--- Begin Data extract ---
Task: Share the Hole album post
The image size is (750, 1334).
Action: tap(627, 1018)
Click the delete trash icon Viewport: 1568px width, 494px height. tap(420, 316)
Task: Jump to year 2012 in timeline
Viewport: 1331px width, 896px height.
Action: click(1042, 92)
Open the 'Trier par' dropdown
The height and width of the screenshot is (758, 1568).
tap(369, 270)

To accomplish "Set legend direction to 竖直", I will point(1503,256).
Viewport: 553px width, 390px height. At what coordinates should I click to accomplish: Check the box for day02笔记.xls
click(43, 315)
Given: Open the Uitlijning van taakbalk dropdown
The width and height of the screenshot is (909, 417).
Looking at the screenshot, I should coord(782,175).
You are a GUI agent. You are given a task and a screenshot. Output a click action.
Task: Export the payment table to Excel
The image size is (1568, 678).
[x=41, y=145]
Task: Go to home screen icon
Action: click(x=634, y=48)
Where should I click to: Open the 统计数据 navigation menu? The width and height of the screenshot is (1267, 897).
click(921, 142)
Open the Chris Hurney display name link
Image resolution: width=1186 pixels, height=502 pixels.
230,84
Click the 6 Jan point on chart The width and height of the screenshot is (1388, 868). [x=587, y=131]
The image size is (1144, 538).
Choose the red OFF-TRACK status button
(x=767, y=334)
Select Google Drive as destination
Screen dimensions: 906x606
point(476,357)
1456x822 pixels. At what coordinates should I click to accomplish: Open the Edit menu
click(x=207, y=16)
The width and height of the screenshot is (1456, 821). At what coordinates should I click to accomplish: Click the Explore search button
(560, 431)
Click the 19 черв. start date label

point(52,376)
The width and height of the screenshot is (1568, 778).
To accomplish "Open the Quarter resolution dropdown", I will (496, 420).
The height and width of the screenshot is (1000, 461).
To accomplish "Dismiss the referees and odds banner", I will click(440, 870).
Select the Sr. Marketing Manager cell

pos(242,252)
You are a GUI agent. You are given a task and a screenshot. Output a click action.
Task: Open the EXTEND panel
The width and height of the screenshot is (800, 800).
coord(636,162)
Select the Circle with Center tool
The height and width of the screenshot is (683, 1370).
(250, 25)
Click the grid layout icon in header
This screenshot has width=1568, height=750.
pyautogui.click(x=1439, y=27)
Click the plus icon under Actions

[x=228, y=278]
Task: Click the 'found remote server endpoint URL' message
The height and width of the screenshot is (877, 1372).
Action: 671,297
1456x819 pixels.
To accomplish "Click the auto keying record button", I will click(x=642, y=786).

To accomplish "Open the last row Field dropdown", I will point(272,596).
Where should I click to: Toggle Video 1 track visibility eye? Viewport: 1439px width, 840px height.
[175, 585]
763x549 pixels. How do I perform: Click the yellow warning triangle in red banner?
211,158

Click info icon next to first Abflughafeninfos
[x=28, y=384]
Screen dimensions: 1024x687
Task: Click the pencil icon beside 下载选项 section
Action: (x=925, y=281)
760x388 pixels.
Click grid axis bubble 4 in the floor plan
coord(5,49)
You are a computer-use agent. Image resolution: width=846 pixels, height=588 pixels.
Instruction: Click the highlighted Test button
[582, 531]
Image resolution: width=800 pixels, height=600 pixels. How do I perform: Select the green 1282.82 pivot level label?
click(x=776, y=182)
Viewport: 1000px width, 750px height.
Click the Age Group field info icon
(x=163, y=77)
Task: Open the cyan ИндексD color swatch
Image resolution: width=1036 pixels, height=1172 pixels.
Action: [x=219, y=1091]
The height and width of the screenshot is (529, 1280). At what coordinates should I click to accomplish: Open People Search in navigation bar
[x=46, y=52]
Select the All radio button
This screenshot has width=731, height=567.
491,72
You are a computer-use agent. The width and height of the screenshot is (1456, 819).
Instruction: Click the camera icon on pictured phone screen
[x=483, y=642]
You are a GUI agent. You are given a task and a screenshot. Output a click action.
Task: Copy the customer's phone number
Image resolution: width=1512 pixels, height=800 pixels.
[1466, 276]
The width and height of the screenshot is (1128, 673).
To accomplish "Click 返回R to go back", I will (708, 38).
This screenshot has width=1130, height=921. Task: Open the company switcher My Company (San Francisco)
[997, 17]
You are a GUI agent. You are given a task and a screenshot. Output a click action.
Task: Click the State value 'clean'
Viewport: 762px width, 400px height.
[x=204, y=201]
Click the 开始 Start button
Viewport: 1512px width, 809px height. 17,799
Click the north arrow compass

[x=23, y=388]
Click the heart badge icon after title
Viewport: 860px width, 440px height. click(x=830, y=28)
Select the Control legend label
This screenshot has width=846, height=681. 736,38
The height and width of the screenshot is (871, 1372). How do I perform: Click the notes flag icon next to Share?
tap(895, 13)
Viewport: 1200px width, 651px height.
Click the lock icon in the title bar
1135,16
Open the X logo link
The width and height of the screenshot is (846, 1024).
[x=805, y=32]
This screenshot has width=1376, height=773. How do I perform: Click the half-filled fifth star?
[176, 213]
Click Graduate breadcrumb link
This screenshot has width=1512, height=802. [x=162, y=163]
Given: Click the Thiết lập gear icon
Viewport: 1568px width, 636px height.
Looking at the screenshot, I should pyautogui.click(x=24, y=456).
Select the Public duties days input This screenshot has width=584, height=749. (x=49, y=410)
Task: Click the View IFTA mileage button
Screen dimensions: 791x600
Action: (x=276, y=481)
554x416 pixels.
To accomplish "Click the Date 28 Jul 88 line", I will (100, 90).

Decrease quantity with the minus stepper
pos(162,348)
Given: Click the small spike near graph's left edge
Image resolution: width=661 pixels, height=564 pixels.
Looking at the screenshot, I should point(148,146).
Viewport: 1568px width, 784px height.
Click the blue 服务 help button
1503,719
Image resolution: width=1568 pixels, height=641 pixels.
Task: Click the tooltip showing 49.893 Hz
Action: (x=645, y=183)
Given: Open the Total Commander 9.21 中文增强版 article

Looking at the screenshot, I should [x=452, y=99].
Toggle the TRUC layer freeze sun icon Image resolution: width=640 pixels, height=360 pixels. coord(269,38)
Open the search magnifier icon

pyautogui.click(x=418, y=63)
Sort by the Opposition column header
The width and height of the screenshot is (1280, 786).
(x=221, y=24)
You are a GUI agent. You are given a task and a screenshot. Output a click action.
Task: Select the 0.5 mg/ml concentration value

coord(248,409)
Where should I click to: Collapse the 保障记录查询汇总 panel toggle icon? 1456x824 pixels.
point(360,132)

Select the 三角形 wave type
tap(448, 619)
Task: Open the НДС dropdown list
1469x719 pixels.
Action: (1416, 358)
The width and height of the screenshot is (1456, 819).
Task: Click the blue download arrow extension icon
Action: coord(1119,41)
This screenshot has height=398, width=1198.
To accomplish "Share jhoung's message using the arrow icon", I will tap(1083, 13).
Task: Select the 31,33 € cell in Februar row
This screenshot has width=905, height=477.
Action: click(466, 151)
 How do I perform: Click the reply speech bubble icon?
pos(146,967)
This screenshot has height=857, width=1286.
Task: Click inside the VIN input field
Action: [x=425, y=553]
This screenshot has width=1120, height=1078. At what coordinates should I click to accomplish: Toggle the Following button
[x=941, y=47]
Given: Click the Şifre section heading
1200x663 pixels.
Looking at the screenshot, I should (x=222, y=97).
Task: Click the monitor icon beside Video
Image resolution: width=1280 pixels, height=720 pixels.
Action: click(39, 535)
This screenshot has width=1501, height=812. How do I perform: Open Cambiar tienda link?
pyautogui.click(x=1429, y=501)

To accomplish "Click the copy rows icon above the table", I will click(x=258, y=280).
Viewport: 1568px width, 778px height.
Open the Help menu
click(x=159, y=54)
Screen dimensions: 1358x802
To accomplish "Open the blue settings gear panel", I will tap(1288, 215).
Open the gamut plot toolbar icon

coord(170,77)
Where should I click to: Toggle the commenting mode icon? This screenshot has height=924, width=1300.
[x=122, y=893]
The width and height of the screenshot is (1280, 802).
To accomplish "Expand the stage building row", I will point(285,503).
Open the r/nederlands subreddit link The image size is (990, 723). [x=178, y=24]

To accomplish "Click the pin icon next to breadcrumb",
--- End Data extract ---
- _What the task asks_
Rewrite the part of the records from the first line through the line containing "Click the delete", both included. Keep the requests, and multiply every coordinate in the answers by 2.15, rounding to whole numbers with halves going up; leave all other numbers unchanged.

- _Output of the exercise_
Task: Share the Hole album post
The image size is (750, 1334).
Action: tap(1348, 2189)
Click the delete trash icon Viewport: 1568px width, 494px height. tap(903, 679)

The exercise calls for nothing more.